● **Written problem 1**:
Answer these questions about the patch excerpt:
(a) What value is returned when `offset` is null?
(b) To what value does `netdev_free_tcs` set `dev->num_tcs`?
(c) Which function name appears in the `EXPORT_SYMBOL` line that directly follows `return tcs;`?

● **Text provided**:
....
One allocation only ;)

> +	if (!offset) {
> +		kfree(count);
> +		return -ENOMEM;
> +	}
> +
> +	dev->_tc_txqcount = count;
> +	dev->_tc_txqoffset = offset;
> +	dev->max_tcs = tcs;
> +	return tcs;
> +}
> +EXPORT_SYMBOL(netdev_alloc_max_tcs);
> +
> +void netdev_free_tcs(struct net_device *dev)
> +{
> +	dev->max_tcs = 0;
> +	dev->num_tcs = 0;
> +	dev->prio_tc_map = 0;
> +	kfree(dev->_tc_txqcount);
> +	kfree(dev->_tc_txqoffset);
> +	dev->_tc_txqcount = NULL;
> +	dev->_tc_txqoffset = NULL;
> +}
> +EXPORT_SYMBOL(netdev_free_tcs);
> +
>  static int netif_alloc_rx_queues(struct net_device *dev)
>  {
>  #ifdef CONFIG_RPS
> @@ -5641,6 +5681,7 @@ void free_netdev(struct net_device *dev)
....
Item coordinate data
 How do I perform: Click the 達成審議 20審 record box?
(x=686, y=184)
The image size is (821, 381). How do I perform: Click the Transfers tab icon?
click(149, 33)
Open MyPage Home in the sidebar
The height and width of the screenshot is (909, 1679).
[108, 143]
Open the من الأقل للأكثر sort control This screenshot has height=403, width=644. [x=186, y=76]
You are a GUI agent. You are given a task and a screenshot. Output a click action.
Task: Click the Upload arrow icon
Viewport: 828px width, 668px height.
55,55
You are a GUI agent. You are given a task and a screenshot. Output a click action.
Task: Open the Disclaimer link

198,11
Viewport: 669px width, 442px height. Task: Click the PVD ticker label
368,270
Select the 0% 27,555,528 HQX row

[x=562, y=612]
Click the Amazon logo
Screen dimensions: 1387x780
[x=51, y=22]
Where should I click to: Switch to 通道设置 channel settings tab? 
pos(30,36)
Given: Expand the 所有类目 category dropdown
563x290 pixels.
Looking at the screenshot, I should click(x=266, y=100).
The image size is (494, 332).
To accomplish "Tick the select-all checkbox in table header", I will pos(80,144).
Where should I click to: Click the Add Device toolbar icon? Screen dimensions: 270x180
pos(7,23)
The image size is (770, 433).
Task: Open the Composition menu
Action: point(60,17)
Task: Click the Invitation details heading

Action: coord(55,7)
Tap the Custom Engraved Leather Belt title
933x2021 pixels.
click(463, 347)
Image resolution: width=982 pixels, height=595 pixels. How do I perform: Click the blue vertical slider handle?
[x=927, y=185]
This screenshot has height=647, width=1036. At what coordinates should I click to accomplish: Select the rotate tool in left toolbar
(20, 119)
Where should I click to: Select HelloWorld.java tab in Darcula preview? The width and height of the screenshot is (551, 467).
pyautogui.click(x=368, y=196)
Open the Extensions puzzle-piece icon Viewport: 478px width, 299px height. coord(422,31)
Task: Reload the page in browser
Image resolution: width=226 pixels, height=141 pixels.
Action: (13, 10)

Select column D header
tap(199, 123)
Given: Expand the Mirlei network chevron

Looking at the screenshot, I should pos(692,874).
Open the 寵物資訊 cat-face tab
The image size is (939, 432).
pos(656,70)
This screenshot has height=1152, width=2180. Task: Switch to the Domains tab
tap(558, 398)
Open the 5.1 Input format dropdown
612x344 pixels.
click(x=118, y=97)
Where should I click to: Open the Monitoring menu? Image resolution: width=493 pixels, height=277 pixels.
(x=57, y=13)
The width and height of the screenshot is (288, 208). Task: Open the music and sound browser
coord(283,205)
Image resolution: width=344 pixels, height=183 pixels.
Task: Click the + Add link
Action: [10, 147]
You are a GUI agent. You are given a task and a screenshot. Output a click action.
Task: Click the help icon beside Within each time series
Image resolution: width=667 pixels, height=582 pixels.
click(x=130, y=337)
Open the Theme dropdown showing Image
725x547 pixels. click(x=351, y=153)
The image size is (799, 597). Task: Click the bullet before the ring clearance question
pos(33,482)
....
● **Written problem 2**: Retype the item coordinate data rows, starting with the first row and going on through the line with "Open the من".

● **Reply 1**:
(a) -ENOMEM
(b) 0
(c) netdev_alloc_max_tcs

● **Reply 2**:
 How do I perform: Click the 達成審議 20審 record box?
(x=686, y=184)
The image size is (821, 381). How do I perform: Click the Transfers tab icon?
click(149, 33)
Open MyPage Home in the sidebar
The height and width of the screenshot is (909, 1679).
[108, 143]
Open the من الأقل للأكثر sort control This screenshot has height=403, width=644. [x=186, y=76]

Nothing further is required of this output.